Anak Perempuan Nikah di Bawah Usia 18 Tahun Masih Tinggi

Rep: Muhammad Nursyamsi/ Red: Elba Damhuri
Ilustrasi Pernikahan Dini
Foto: Republika/ Wihdan
Ilustrasi Pernikahan Dini

REPUBLIKA.CO.ID, MATARAM – Kondisi perkawinan anak di Indonesia sudah dikategorikan darurat. Berdasarkan data UNICEF, Indonesia menempati urutan ketujuh di dunia dan kedua tertinggi di Asia Tenggara dalam perkawinan anak.

“Ini sudah darurat,” kata Deputi Menteri Bidang Tumbuh Kembang Anak Kementerian Pemberdayaan Perempuan dan Perlindungan Anak (KPPPA) Lenny Rosalin di Mataram, Ahad (10/12).

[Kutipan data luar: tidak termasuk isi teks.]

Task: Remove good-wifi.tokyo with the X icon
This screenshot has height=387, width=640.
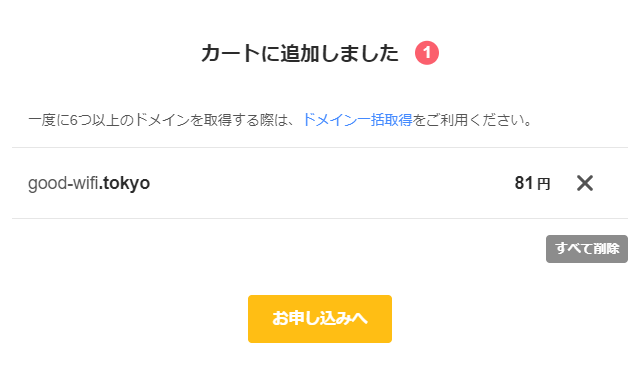Action: (x=584, y=183)
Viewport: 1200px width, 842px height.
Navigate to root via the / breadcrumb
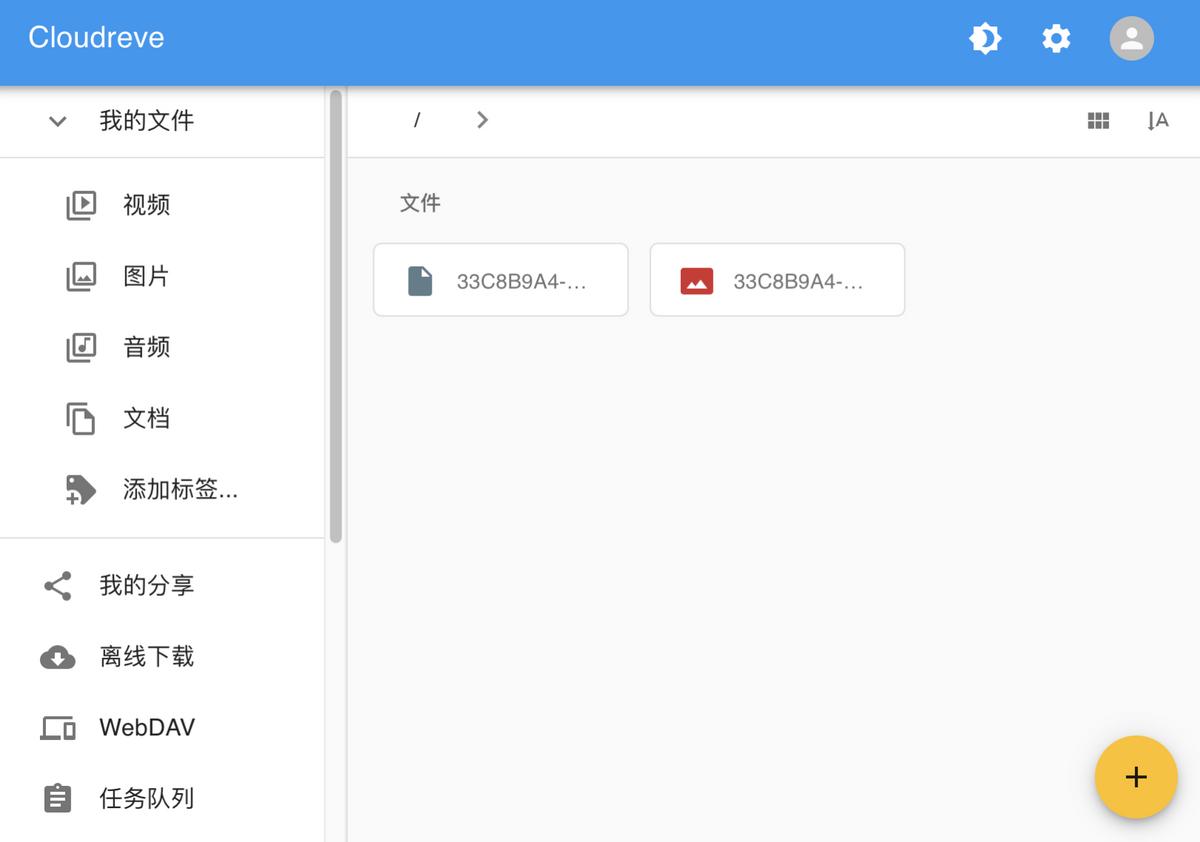pos(416,119)
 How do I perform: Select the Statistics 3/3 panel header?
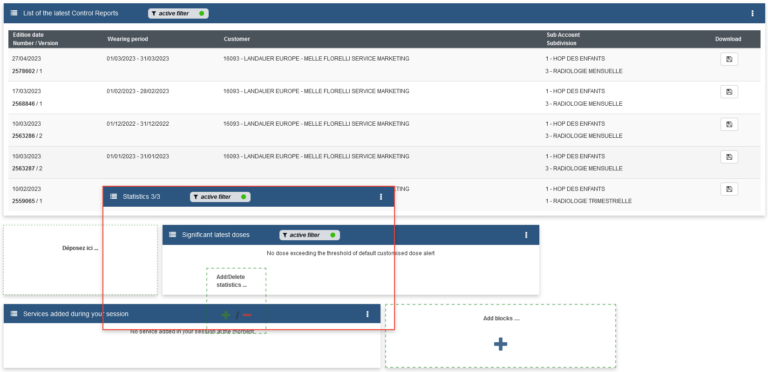coord(248,197)
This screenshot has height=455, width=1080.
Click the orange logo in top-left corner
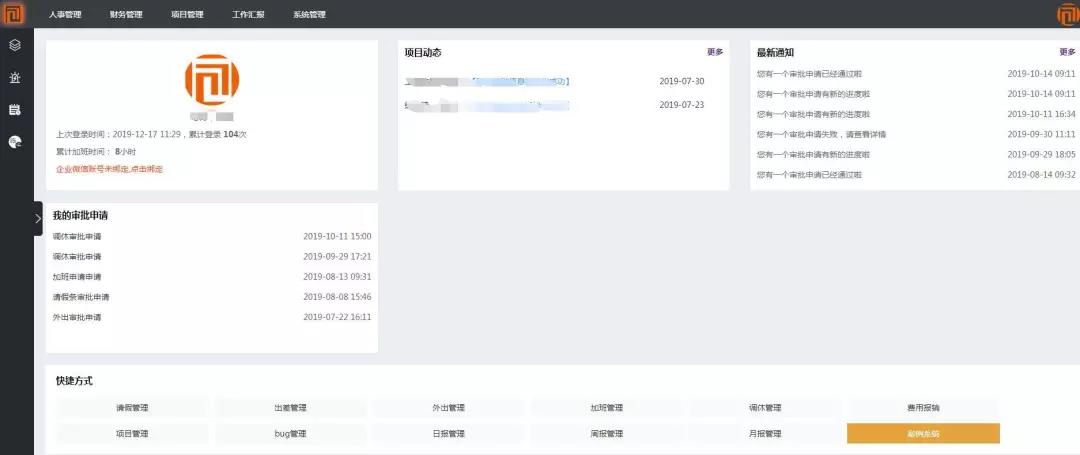[x=14, y=14]
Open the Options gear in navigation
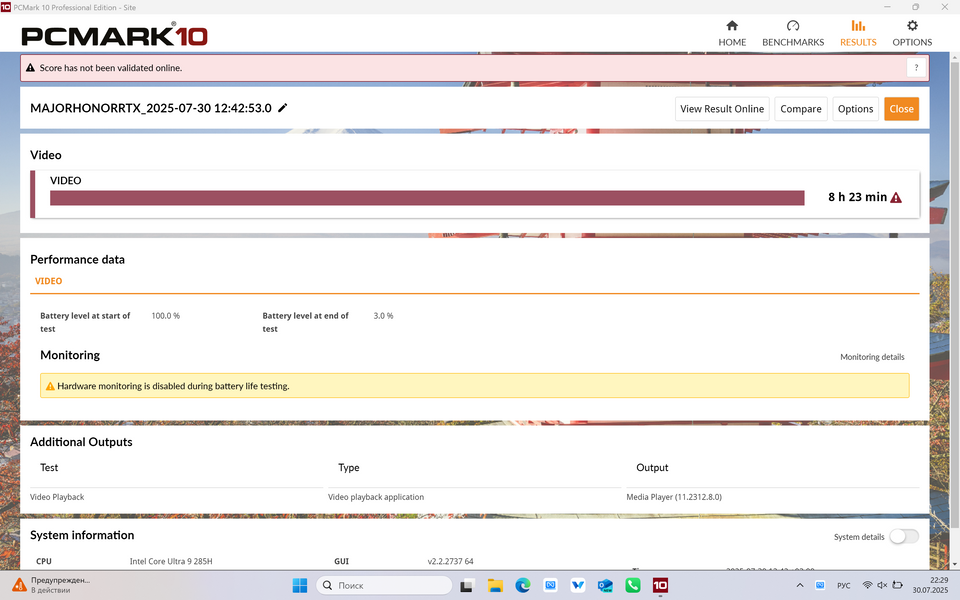 pos(912,26)
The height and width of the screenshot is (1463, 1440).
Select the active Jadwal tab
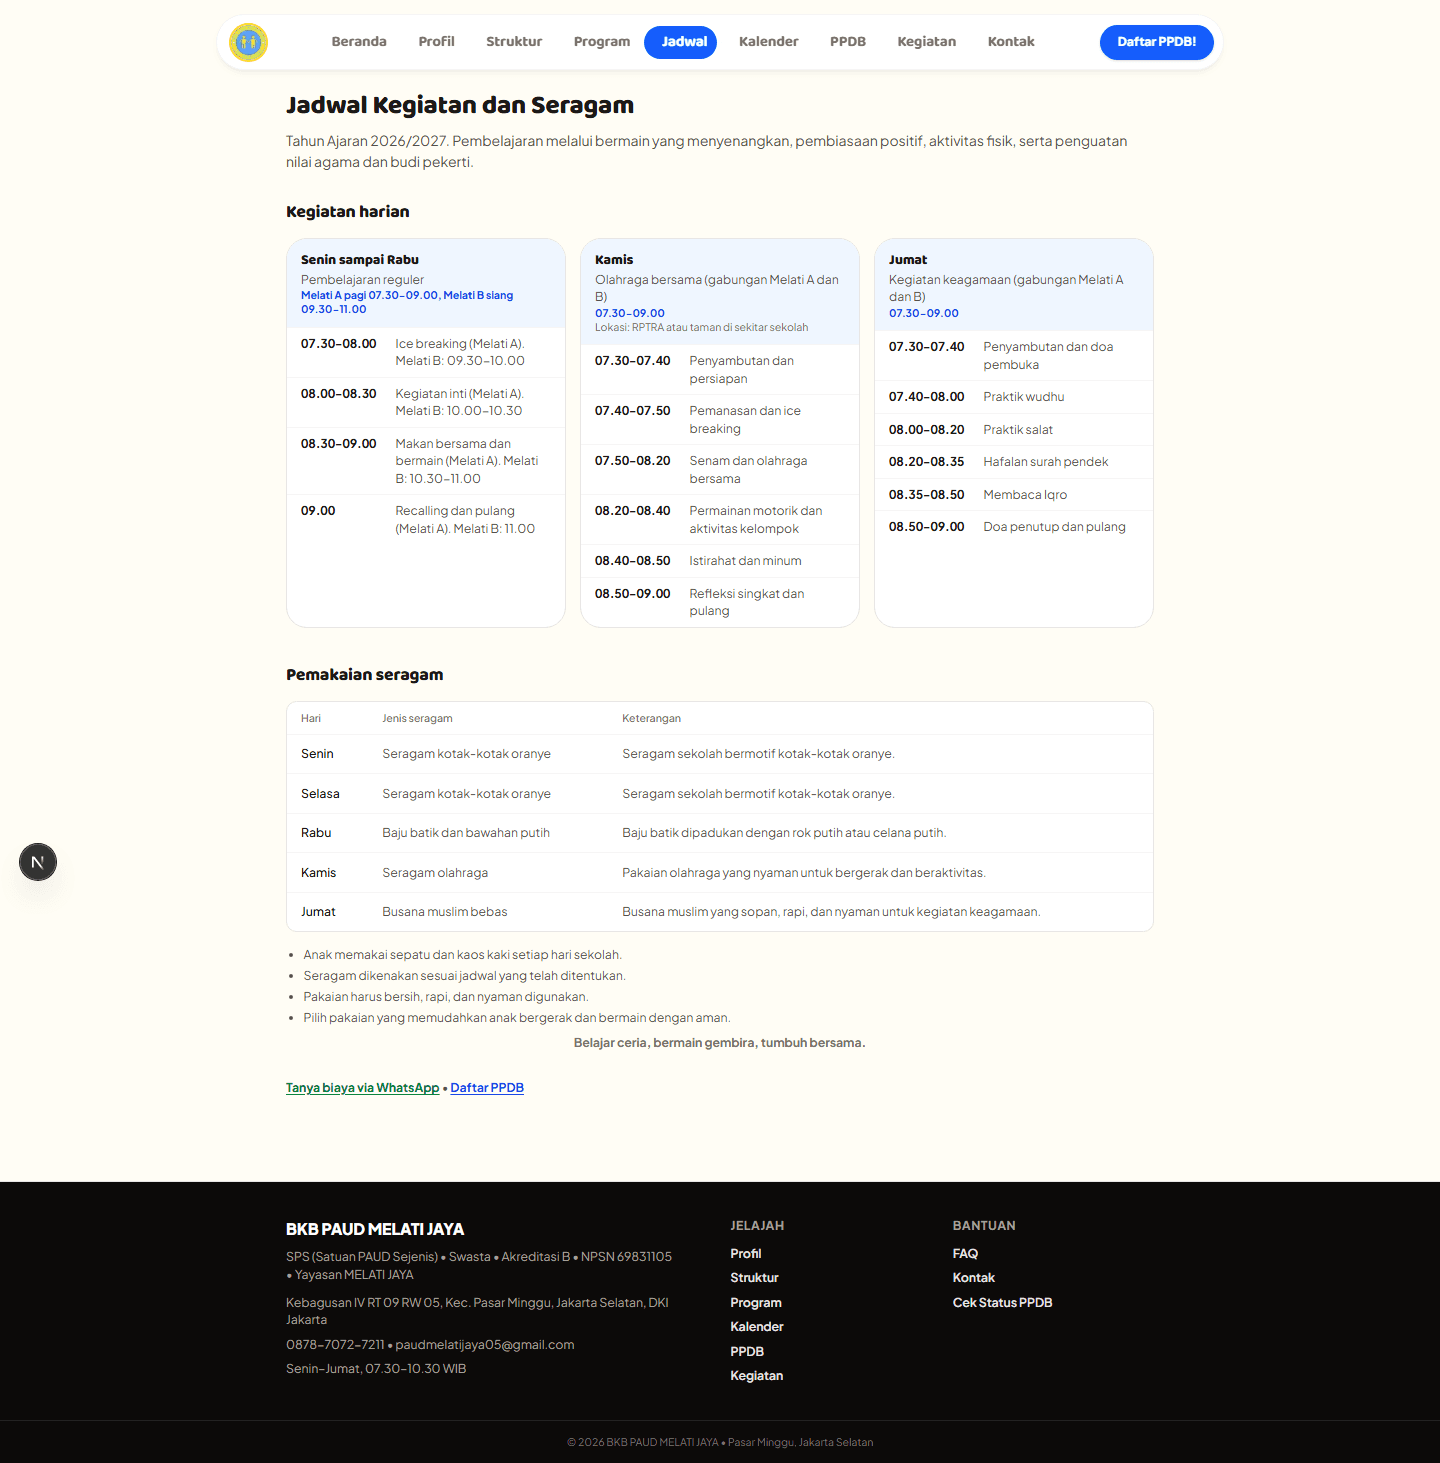pyautogui.click(x=684, y=42)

Lenny menyampaikan, data BPS mengungkapkan, anak perempuan Indonesia yang menikah di bawah usia 18 tahun pada 2016 mencapai 17 persen. Ini berarti satu dari tujuh perempuan di bawah 18 tahun di Indonesia sudah menikah.

NTB menjadi salah satu provinsi dengan tingkat perkawinan anak yang cukup tinggi, mencapai 25 persen. Dengan begitu, satu dari empat perempuan di bawah usia 18 tahun di NTB telah menikah.

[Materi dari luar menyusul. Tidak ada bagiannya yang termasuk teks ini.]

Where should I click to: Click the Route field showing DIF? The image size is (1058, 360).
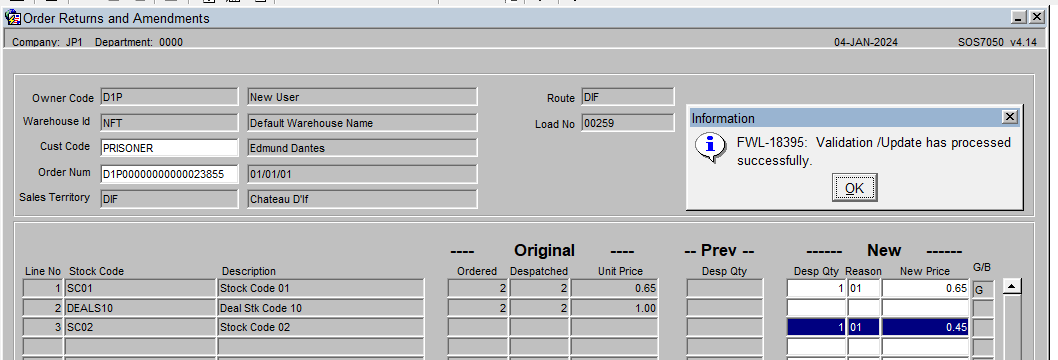pos(628,97)
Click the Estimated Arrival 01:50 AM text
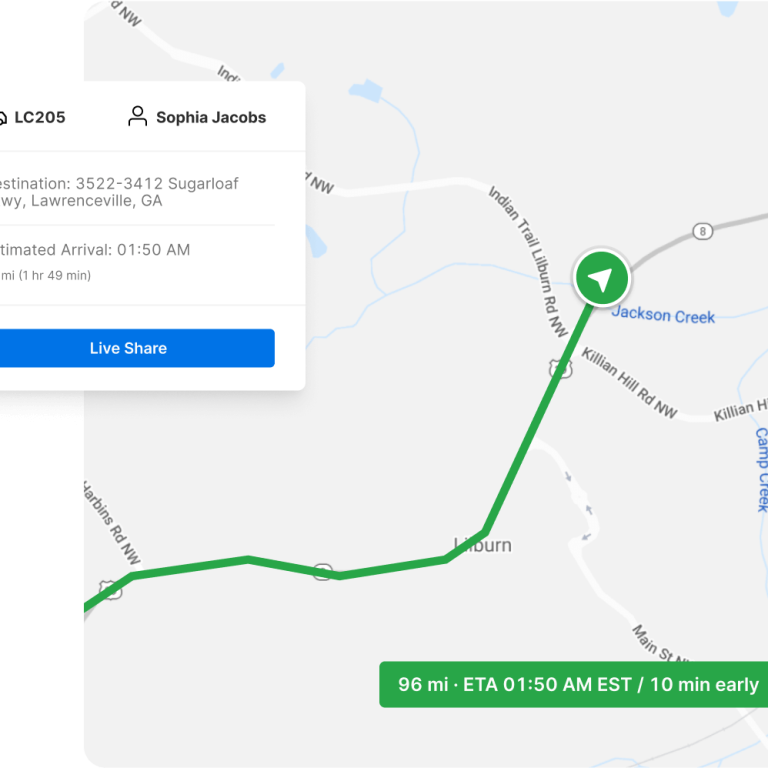This screenshot has width=768, height=768. tap(95, 250)
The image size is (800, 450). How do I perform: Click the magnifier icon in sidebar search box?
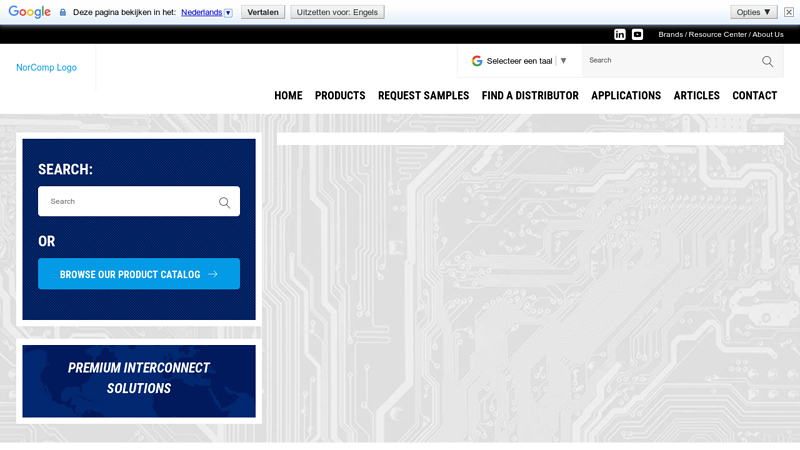(224, 202)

"Ini sudah darurat, bayangkan kalau satu dari empat perempuan di NTB kawin di usia anak, mau seperti apa SDM ke depan," kata Lenny.

Beragam persoalan menjadi dampak negatif akibat perkawinan anak. Tingginya perkawinan anak, kata dia, akan menurunkan Indeks Pembangunan Manusia (IPM) suatu daerah atau negara. Pun dengan rendahnya partisipasi memenuhi wajib belajar 12 tahun akibat keluar dari sekolah karena menikah dini.

Dari sisi kesehatan, perkawinan anak juga menyisakan sejumlah persoalan dengan tingginya risiko kematian ibu dan bayi. Anak-anak yang menikah dini, kata dia, mengakibatkan munculnya para pekerja usia anak.

Lenny mengatakan, lima strategi utama KPPPA dalam mencegah terjadinya perkawinan anak. Pertama, sosialisasi dan advokasi kepada anak. KPPPA telah memiliki forum anak yang tersebar dari tingkat nasional hingga ke desa. Lenny berharap anak-anak memiliki kesadaran dalam menentukan sikap terkait perkawinan anak.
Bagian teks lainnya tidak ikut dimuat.